Is melkveebedrijf gestaakt en kan de stakingslijfrenteaftrek worden geclaimd?
ARREST HOGE RAAD DER NEDERLANDEN | |
Kamer : | ??? |
Zaaknummer : | 11/02192 |
Datum arrest : | 14 september 2012 |
Belastingmiddel : | Inkomstenbelasting |
Mondelinge uitspraak rechtbank Breda : | Klik hier voor de mondelinge uitspraak (niet gepubliceerd) |
Zaaknummer : | AWB 08/5334 |
Datum: | 27 maart 2009 |
Uitspraak Hof Den Bosch : | Klik hier voor de uitspraak |
Zaaknummer : | BK 09/00181 |
Datum : | 1 april 2011 |
Uitspraak verwijzgingshof Arnhem-Leeuwarden : | Klik hier voor de uitspraak |
Zaaknummer : | BK 12/00588 |
Datum: | 2 juli 2013 |
ARREST
gewezen op het beroep in
cassatie van X te Z (hierna: belanghebbende) tegen de uitspraak
van het Gerechtshof te 's-Hertogenbosch van 1 april 2011, nr. 09/00181,
betreffende een aanslag in de inkomstenbelasting/premie volksverzekeringen.

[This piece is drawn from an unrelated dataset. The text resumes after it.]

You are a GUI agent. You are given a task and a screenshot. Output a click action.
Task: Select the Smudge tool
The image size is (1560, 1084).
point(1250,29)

1. Het geding in feitelijke instanties
Aan belanghebbende is voor het jaar 2000 een aanslag in de inkomstenbelasting/premie
volksverzekeringen opgelegd, welke aanslag, na daartegen gemaakt bezwaar, bij
uitspraak van de Inspecteur is verminderd.

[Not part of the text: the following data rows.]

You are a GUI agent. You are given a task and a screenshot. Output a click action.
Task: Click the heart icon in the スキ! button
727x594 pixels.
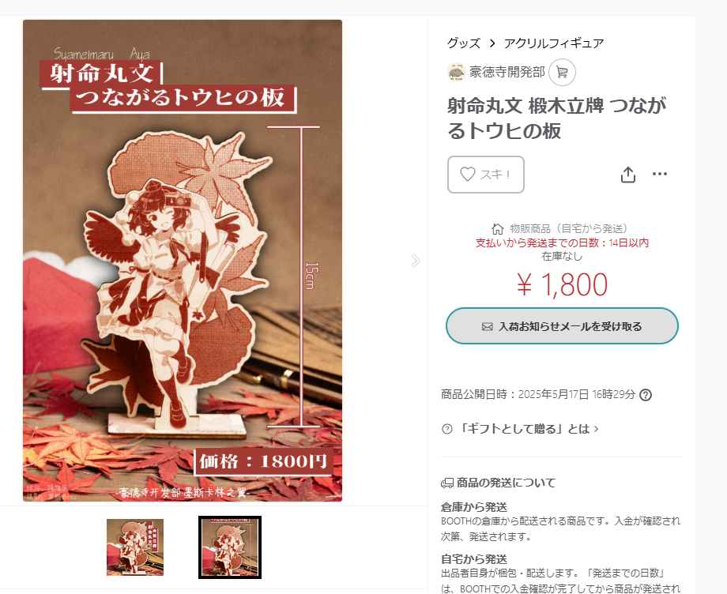tap(467, 175)
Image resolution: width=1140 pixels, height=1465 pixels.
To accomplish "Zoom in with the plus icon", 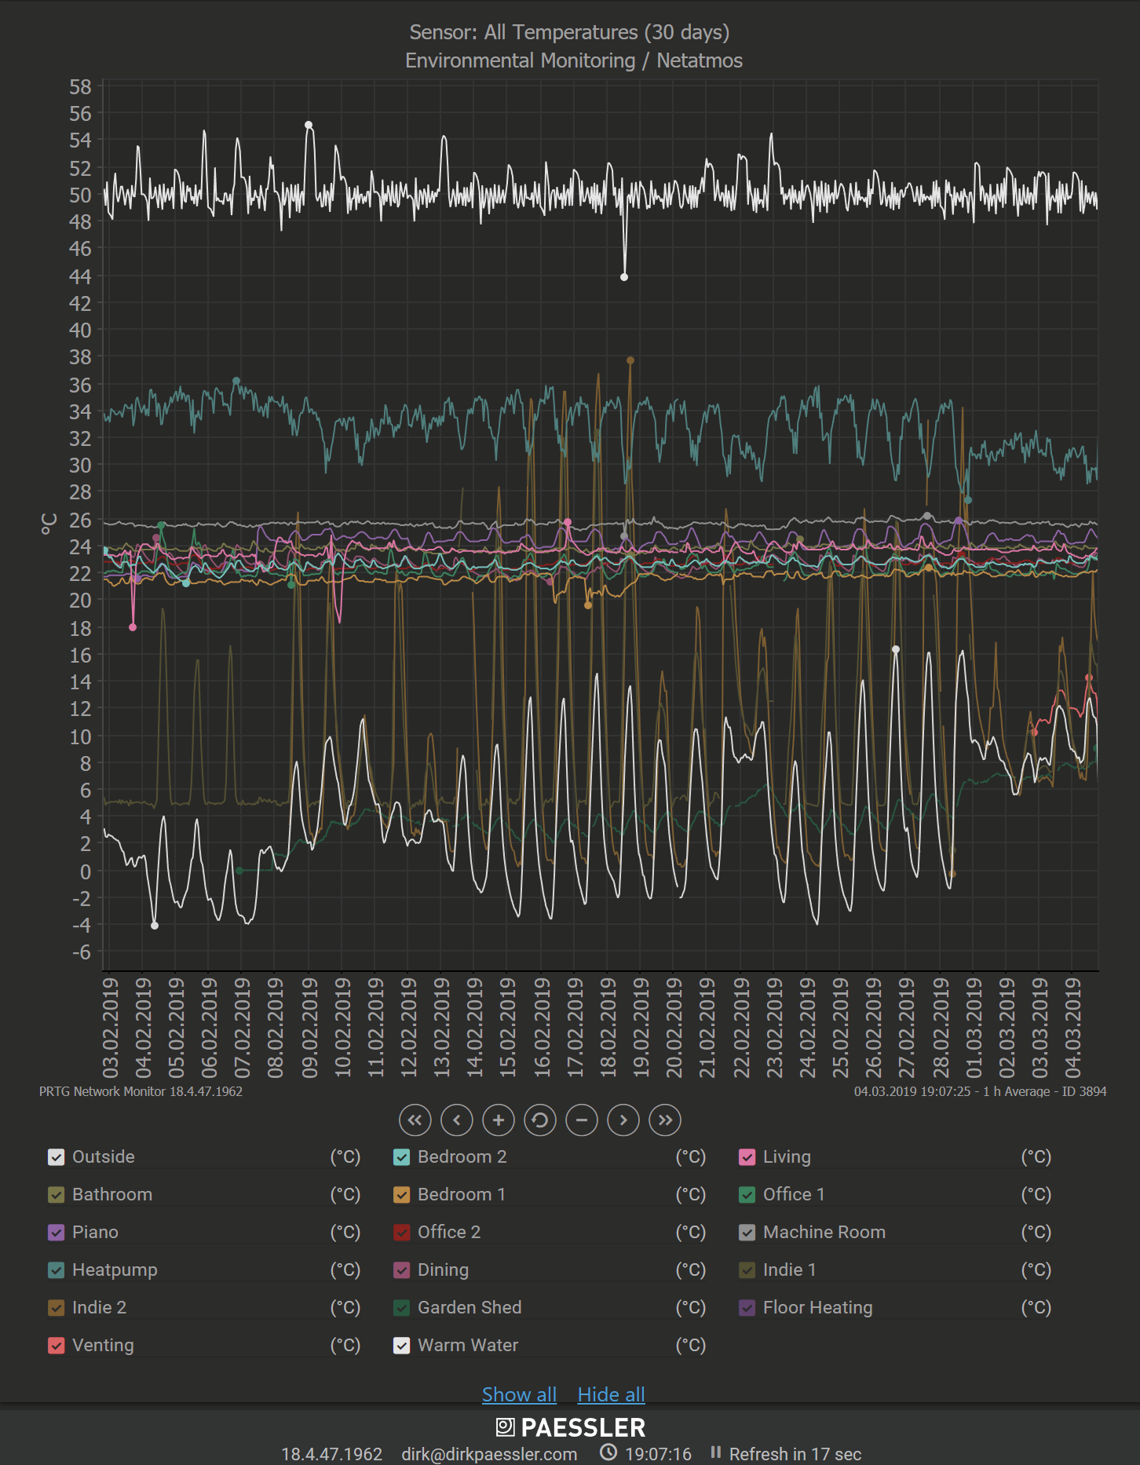I will 499,1120.
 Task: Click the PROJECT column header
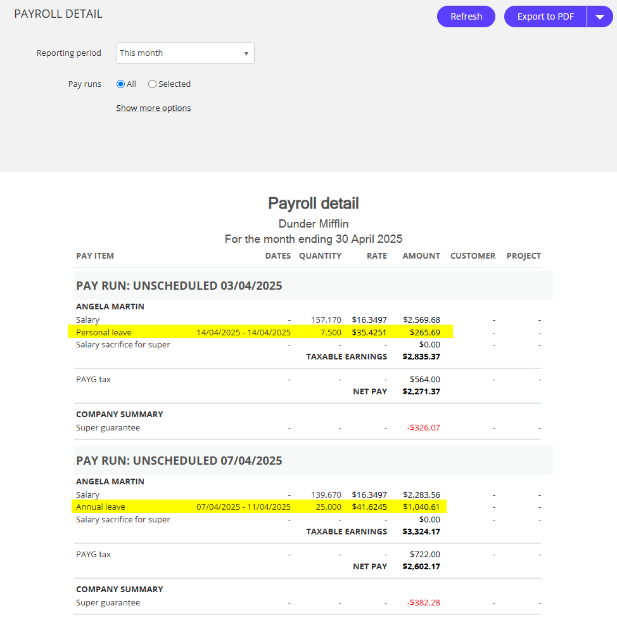coord(523,256)
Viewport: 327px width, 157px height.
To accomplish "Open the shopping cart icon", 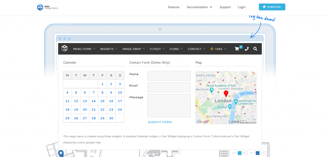I will [x=237, y=49].
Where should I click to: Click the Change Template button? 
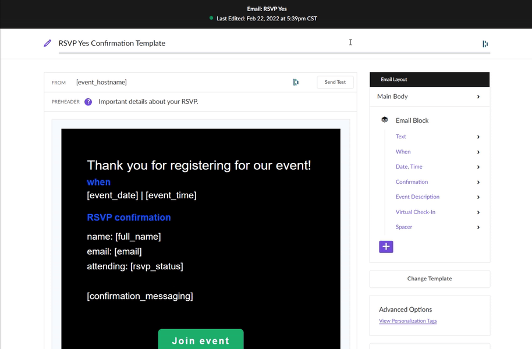click(430, 279)
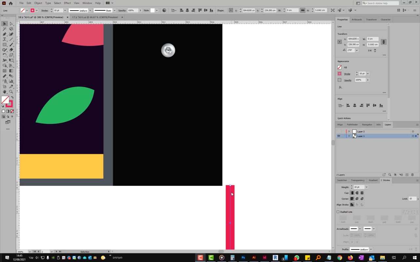Screen dimensions: 420x262
Task: Expand Layer 2 in the Layers panel
Action: coord(349,132)
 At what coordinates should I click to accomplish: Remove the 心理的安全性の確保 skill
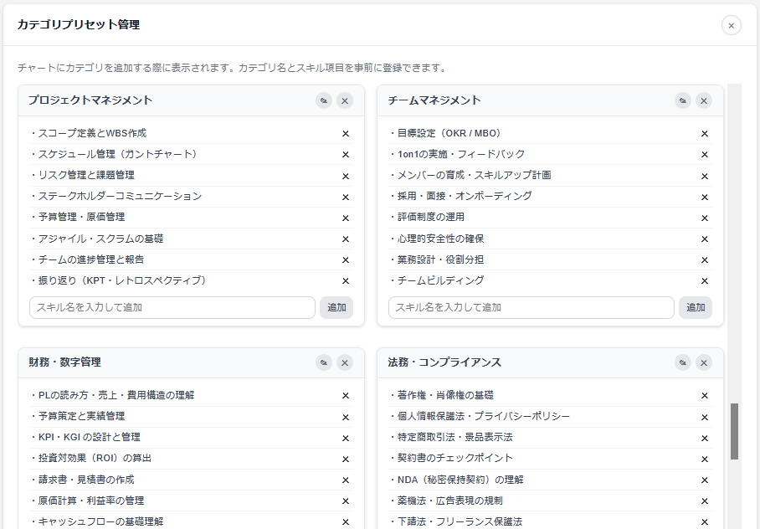[x=705, y=239]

De Rechtbank te Breda (nr. AWB 08/5334) heeft het tegen die uitspraak ingestelde
beroep ongegrond verklaard.
Belanghebbende heeft tegen de uitspraak van de Rechtbank hoger beroep ingesteld
bij het Hof.
Het Hof heeft de uitspraak van de Rechtbank bevestigd. De uitspraak van het
Hof is aan dit arrest gehecht.
2. Geding in cassatie
Belanghebbende heeft tegen 's Hofs uitspraak beroep in cassatie ingesteld.
Het beroepschrift in cassatie is aan dit arrest gehecht en maakt daarvan deel
uit.
De Staatssecretaris van Financiën heeft een verweerschrift ingediend.

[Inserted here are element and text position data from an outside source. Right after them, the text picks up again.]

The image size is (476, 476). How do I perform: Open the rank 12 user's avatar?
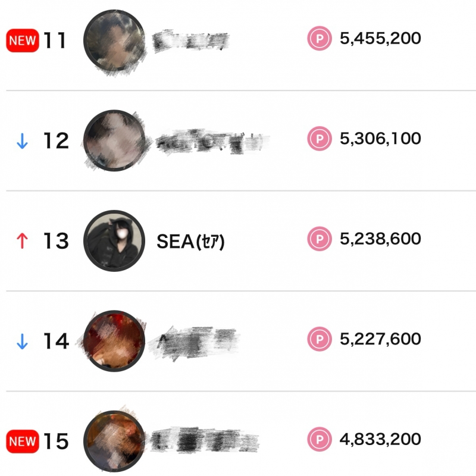coord(115,140)
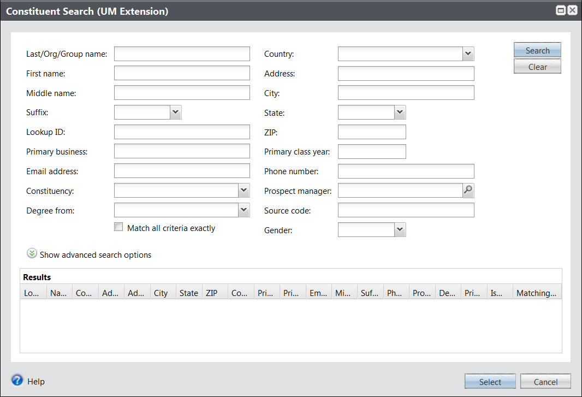Enable Match all criteria exactly checkbox
This screenshot has width=582, height=397.
(118, 227)
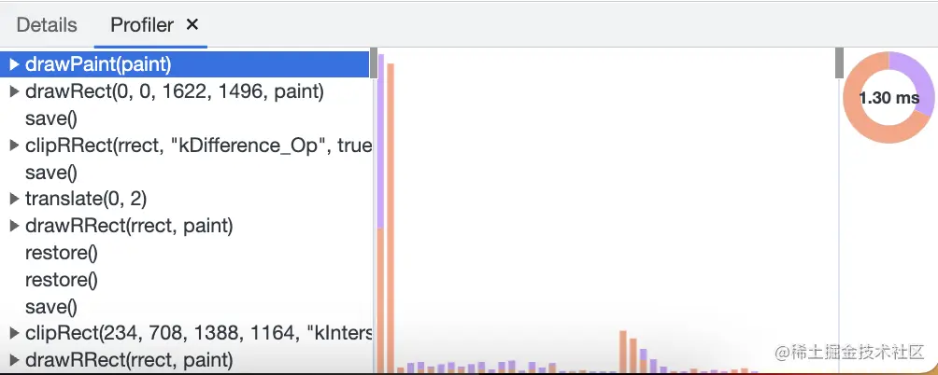Click the chart panel scrollbar thumb
The height and width of the screenshot is (375, 938).
[839, 63]
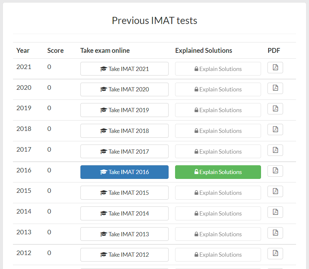Download the 2019 exam PDF
This screenshot has width=309, height=269.
click(275, 109)
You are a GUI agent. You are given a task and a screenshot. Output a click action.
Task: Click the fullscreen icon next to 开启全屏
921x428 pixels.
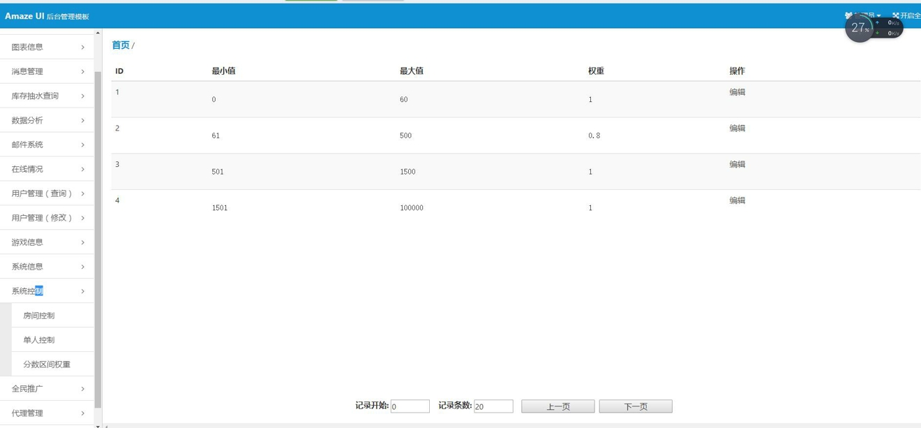pos(896,14)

3. Beoordeling van de klachten
3.1. In cassatie kan van het volgende worden uitgegaan.
3.1.1. Belanghebbende en zijn echtgenote oefenden tot en met 31 december 1999
gezamenlijk een agrarische onderneming uit in de vorm van een maatschap. De
onderneming betrof een melkveebedrijf, een varkensmesterij en een akkerbouwbedrijf.
3.1.2. Het tot de onderneming behorende melkquotum is in 1998 verkocht. Als
gevolg van deze verkoop is het melkveebedrijf stilgelegd. Voor de ter zake van
het melkquotum behaalde boekwinst is een vervangingsreserve gevormd.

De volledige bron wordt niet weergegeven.